──────── Provided records ────────

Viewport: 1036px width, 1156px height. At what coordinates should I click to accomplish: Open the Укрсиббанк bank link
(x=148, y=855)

────────
──────── Provided records ────────

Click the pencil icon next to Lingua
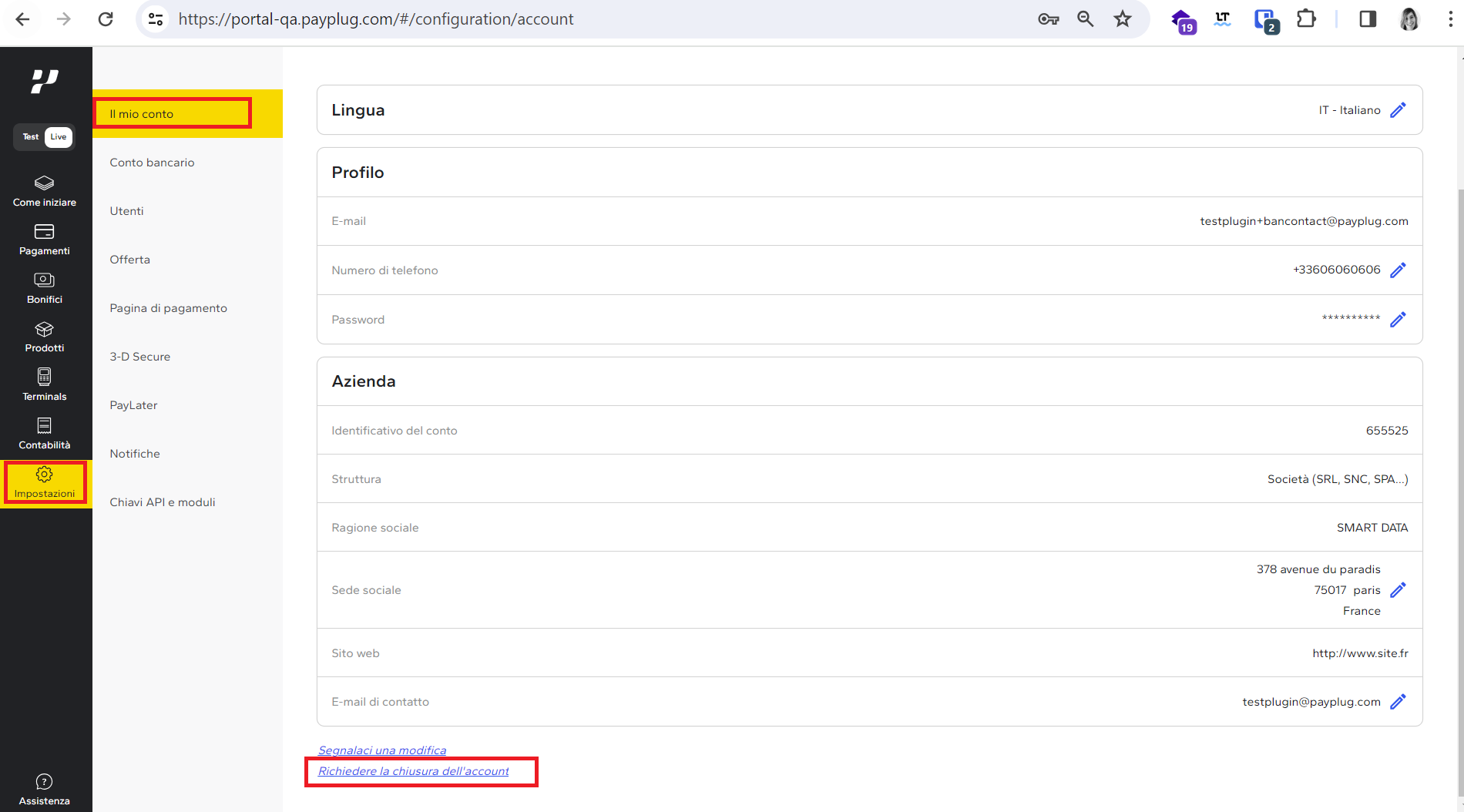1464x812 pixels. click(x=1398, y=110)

────────
──────── Provided records ────────

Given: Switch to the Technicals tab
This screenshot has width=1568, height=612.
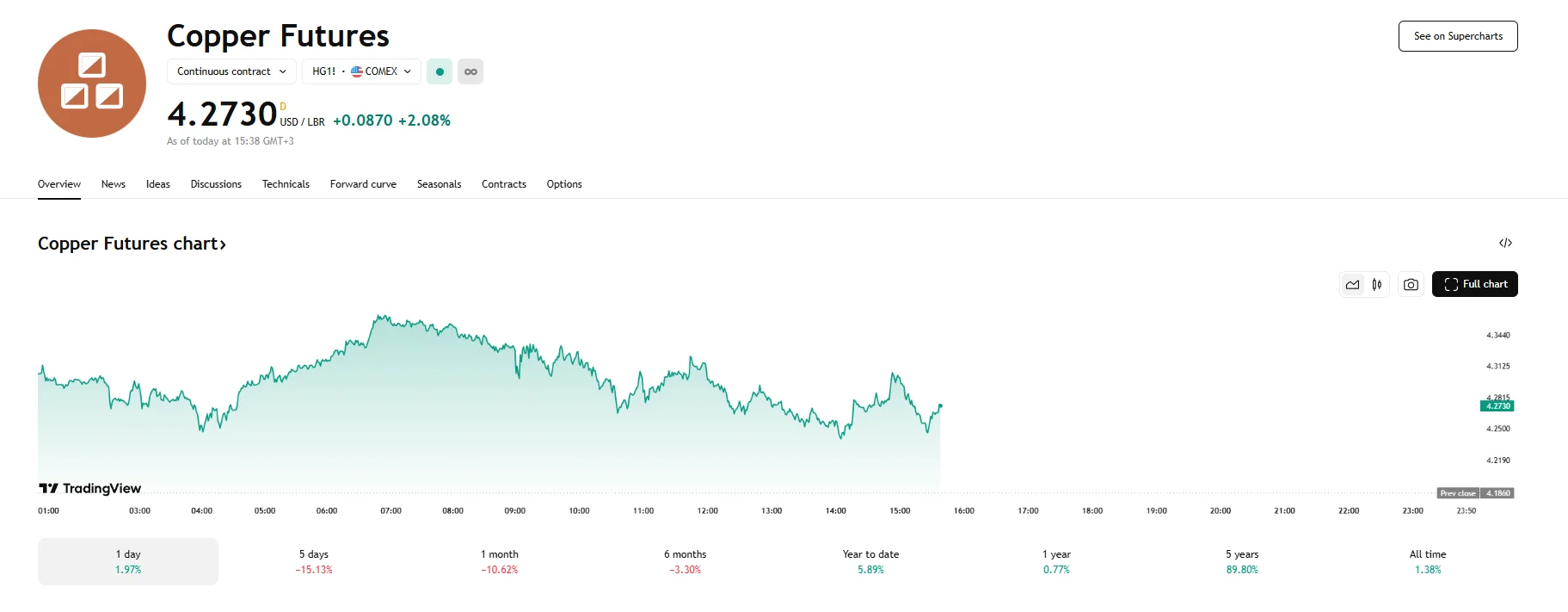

────────

◆ **What you have to do**: Rescale the lines from the line with "Viewport: 1036px width, 1156px" up to and including the line with "(x=148, y=855)", reproducing them in full with the requests, and multiply each coordinate in the answers by 0.95, rounding to whole numbers with halves rounded up. Output only those lines.

◆ **Answer to the problem**:
Viewport: 1036px width, 1156px height. At what coordinates should I click to accomplish: Open the Укрсиббанк bank link
(x=141, y=812)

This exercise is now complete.